4.一种权利要求1~3中任一项所述的苯甲酰胺类衍生物的制备方法,其特征在于包括下述步骤:于反应瓶中加入反应物式-2,然后加入溶剂A,再加入中间体式-3,在碱的存在下进行反应;反应完毕后,加水稀释、萃取,减压浓缩,纯化,得到苯甲酰胺类衍生物;反应式如下:
其中,式-2中X为NH或O;式-3中Y基团为脲基(-NHCONH-)、甲酰胺基(-NHCO-)、乙酰胺基(-NHCOCH2-)或丙酰胺基(-NHCOCH2CH2-)。
5.根据权利要求4所述的苯甲酰胺类衍生物的制备方法,其特征在于:所述的溶剂A选自N,N-二甲基甲酰胺、二甲基亚砜、四氢呋喃、乙腈或丙酮;所述碱选自氢氧化钠、氢氧化钾、氢氧化铯、碳酸钠、碳酸钾、碳酸铯、叔丁醇钾或叔丁醇钠。
6.根据权利要求4所述的苯甲酰胺类衍生物的制备方法,其特征在于:反应物式-2、中间体式-3和碱的摩尔比为1∶(0.75~1.5)∶(1~2)。

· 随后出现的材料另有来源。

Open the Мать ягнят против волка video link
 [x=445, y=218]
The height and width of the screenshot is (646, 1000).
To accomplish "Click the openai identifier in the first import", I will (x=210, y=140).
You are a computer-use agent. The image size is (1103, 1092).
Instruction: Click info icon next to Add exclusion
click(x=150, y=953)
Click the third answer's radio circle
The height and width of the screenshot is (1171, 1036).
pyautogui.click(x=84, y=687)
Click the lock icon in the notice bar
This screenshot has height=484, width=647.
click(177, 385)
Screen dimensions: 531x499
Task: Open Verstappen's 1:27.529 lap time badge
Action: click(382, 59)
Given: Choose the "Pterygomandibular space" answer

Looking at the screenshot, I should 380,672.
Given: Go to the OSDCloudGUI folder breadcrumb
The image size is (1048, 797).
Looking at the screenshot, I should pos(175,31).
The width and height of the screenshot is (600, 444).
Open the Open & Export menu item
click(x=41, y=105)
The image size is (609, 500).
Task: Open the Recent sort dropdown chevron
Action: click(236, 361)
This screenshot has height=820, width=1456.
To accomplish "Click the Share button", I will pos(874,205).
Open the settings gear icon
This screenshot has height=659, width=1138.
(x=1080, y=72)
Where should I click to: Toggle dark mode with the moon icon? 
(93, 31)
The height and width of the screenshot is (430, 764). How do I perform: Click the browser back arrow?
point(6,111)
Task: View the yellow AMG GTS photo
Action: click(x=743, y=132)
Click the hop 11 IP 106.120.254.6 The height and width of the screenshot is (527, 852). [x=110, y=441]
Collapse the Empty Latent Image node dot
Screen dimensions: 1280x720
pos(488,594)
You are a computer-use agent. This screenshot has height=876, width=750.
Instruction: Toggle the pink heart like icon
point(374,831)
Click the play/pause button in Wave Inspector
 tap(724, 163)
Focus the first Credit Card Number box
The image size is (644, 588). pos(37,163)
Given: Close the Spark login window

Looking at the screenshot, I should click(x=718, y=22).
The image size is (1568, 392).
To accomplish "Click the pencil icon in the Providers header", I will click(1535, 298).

7.根据权利要求4所述的苯甲酰胺类衍生物的制备方法,其特征在于:
(1)当Y基团为脲基(-NHCONH-)时,中间体式-3的制备步骤为:
(1-1)取代苯甲酰叠氮的制备:于反应瓶中加入取代苯甲酰肼,向其中加入溶剂B,再加入亚硝酸钠水溶液,搅拌冷却下缓慢滴加盐酸水溶液进行反应;反应完毕后,静置,分液得有机层,减压浓缩后,残留物经纯化得到取代苯甲酰叠氮;
(1-2)1-羟甲基苯基-3-取代苯基脲的制备:于反应瓶中加入取代苯甲酰叠氮,用溶剂C将其溶解,搅拌,加热,经脱氮重排反应得到取代苯基异氰酸酯;再加入氨基取代苯甲醇,继续搅拌至析出固体,冷却,抽滤得到1-羟甲基苯基-3-取代苯基脲;
(1-3)1-氯甲基苯基-3-取代苯基脲的制备:于反应瓶中加入1-羟甲基苯基-3-取代苯基脲,以二氯甲烷或N,N-二甲基甲酰胺作溶剂,搅拌下缓慢滴加氯化亚砜;反应完毕后,加水稀释并用乙酸乙酯萃取,减压浓缩得1-氯甲基苯基-3-取代苯基脲;
(2)当Y基团为甲酰胺基(-NHCO-)时,中间体式-3的制备步骤为:
(2-1)N-(羟甲基苯基)-取代苯甲酰胺的制备:于反应瓶中加入氨基取代苯甲醇,溶剂D将其溶解,再加入三乙胺作缚酸剂,搅拌下分别缓慢滴加溶剂D稀释的取代苯甲酰氯的溶液;反应完毕后,减压浓缩,经后处理纯化,得到N-(羟甲基苯基)-取代苯甲酰胺;
(2-2)N-(氯甲基苯基)-取代苯甲酰胺的制备:于反应瓶中加入N-(羟甲基苯基)-取代苯甲酰胺,再加入溶剂E,搅拌下缓慢滴加氯化亚砜;反应完毕后,加水稀释并用乙酸乙酯萃取,减压浓缩得N-(氯甲基苯基)-取代苯甲酰胺;
(3)当Y基团为乙酰胺基(-NHCOCH2-)时,中间体式-3的制备步骤为:
(3-1)2-取代苯基-N-(羟甲基苯基)乙酰胺的制备:于反应瓶中加入氨基取代苯甲醇,用溶剂D将其溶解,再加入三乙胺作缚酸剂,搅拌下分别缓慢滴加溶剂D稀释的取代苯乙酰氯的溶液;反应完毕后,减压浓缩,经后处理纯化,得到2-取代苯基-N-(羟甲基苯基)乙酰胺;
(3-2)2-取代苯基-N-(氯甲基苯基)乙酰胺的制备:于反应瓶中加入2-取代苯基-N-(羟甲基苯基)乙酰胺,再加入溶剂E,搅拌下缓慢滴加氯化亚砜;反应完毕后,加水稀释并用乙酸乙酯萃取,减压浓缩得2-取代苯基-N-(氯甲基苯基)乙酰胺。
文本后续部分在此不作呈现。